Although developers had hoped to open Indiana Street partially from 11th to 12th streets this fall, they now are asking the city to keep the street fully closed for almost another year. City commissioners decided Tuesday to review the situation in February to see whether the street can be opened sooner.

Unfortunately city commissioners have little leverage in this situation. The hotel construction has created a dangerous situation in the area, including a hole 30 feet deep and a large crane operating just a few feet from Indiana Street. It would be unsafe to allow traffic in the area now, but is there any possibility the street could be at least partially opened by February or even earlier?

Indiana Street is one of the least steep routes to the Kansas University campus, putting it in high demand during icy weather. The city and the developers have promised to put a priority on treating 11th and 12th streets for ice and snow, but it will be a tall order to keep either of those steep routes safe for motorists if we have a harsh winter.

There's no going back on this project, so it seems that city officials and the community now must depend on the goodwill of the developers to try to get Indiana Street open as soon as possible. It's unfortunate they misjudged their ability to open the street this fall; hopefully, as work progresses on the hotel project, they will find a way to beat their latest street-opening estimate of August 2009.

Comments

Chris Ogle 6 years, 10 months ago

One would think the contractor would have known about this before starting the project... After all, it is about location, location, location.

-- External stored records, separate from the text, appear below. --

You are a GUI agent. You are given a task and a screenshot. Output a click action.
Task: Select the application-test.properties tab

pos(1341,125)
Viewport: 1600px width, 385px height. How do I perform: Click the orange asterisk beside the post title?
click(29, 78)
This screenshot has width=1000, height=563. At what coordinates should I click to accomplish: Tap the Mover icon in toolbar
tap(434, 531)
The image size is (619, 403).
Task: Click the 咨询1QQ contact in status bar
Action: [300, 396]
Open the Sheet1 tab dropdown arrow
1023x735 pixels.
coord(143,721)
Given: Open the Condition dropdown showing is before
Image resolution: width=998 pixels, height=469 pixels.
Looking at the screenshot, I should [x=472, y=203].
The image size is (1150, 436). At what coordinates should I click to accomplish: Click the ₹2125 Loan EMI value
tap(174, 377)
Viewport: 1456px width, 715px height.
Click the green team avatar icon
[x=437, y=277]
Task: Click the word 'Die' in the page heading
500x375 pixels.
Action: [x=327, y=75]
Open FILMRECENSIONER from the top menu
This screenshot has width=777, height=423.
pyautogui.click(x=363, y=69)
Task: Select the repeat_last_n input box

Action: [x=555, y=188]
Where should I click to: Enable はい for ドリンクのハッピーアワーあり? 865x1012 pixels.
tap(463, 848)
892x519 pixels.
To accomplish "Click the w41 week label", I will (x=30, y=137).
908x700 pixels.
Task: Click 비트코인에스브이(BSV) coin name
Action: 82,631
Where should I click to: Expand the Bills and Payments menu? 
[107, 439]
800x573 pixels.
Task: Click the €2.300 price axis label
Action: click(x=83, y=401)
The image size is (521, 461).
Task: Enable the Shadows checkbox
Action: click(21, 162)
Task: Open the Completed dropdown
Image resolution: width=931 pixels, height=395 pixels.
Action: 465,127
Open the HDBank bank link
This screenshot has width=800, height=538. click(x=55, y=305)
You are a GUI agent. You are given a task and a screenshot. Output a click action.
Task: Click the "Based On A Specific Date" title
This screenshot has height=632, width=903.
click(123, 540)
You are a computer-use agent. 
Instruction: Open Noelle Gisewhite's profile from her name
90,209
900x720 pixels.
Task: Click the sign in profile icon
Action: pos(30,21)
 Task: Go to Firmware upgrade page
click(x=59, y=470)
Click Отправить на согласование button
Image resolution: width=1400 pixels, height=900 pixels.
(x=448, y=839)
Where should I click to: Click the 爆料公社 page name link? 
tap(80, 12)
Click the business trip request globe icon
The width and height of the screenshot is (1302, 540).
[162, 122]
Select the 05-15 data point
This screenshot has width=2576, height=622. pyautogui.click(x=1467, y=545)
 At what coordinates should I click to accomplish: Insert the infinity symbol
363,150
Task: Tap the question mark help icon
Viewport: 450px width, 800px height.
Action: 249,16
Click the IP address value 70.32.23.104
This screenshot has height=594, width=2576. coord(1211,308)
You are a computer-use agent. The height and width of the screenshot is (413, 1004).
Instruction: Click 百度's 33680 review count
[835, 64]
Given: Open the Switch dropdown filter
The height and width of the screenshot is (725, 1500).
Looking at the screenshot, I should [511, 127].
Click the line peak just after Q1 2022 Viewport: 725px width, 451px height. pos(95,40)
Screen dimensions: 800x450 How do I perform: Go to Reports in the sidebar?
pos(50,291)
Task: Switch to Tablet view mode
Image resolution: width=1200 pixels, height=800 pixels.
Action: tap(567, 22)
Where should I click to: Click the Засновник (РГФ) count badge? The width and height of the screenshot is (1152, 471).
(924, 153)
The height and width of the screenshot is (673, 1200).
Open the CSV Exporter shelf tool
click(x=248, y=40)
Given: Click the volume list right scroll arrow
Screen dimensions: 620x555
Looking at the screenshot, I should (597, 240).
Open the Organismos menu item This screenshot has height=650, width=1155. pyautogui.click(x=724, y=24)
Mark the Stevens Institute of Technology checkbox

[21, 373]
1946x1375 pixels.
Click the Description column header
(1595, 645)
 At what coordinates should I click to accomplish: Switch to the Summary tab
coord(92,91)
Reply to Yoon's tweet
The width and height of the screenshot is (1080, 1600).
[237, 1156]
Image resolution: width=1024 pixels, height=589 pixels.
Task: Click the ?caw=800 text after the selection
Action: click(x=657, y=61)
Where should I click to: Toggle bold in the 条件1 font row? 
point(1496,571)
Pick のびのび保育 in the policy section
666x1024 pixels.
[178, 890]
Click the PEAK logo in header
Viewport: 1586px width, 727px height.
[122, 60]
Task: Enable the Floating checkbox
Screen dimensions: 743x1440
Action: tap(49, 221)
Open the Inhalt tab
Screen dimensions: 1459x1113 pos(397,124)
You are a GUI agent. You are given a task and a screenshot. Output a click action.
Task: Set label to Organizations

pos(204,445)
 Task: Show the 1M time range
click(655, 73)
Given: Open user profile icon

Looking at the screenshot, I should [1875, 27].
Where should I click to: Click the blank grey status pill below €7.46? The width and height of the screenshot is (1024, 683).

grimpeur 6 years, 10 months ago

Oh, believe me, the view from Mangino-Vue Terrace Condos will make all this hassle soooo worth it. At least for the four people who will live there, where they and the rotund ringmaster of the circus at the bottom of the hill can admire each other through their panoramic windows across three football fields. Ye gods, the colossal hubris and freakish disconnect between these two projects (football complex and appended hotel) and the needs of the citizens of this city truly epitomize the way KU simply tramples our streets, drains our pocketbooks, and completely takes for granted our continued support, both willing and forced.TIF for this lovely foam building? Of course. Whoops, we broke your water line and who could have predicted that the project would have far greater negative impact than we originally let on? (Answer: about 95% of observers.) You weren't using that street, were you? Meanwhile, across the street, the players can't walk from Anschutz to the stadium or to any of the four (three outdoor and one indoor) practice fields immediately adjacent to the existing training facility? Obviously, we need to build fields five and six. And a new training facility, coz that state-of-the-art weight room in Anschutz sucks! Oops, someone might see the team practicing! Quick build a wall! Of trees! No, bricks! No, dryvit and styrofoam in a nice post-industrial-beigy-tannish-blah to match the new hotel and every other architectural error legitimized by mere repetition. Sorry about the view, and you were only using that walk from the campanile down the hill once per year, anyway, but we need this wall to prevent freeloaders..errr, spies from watching KU football.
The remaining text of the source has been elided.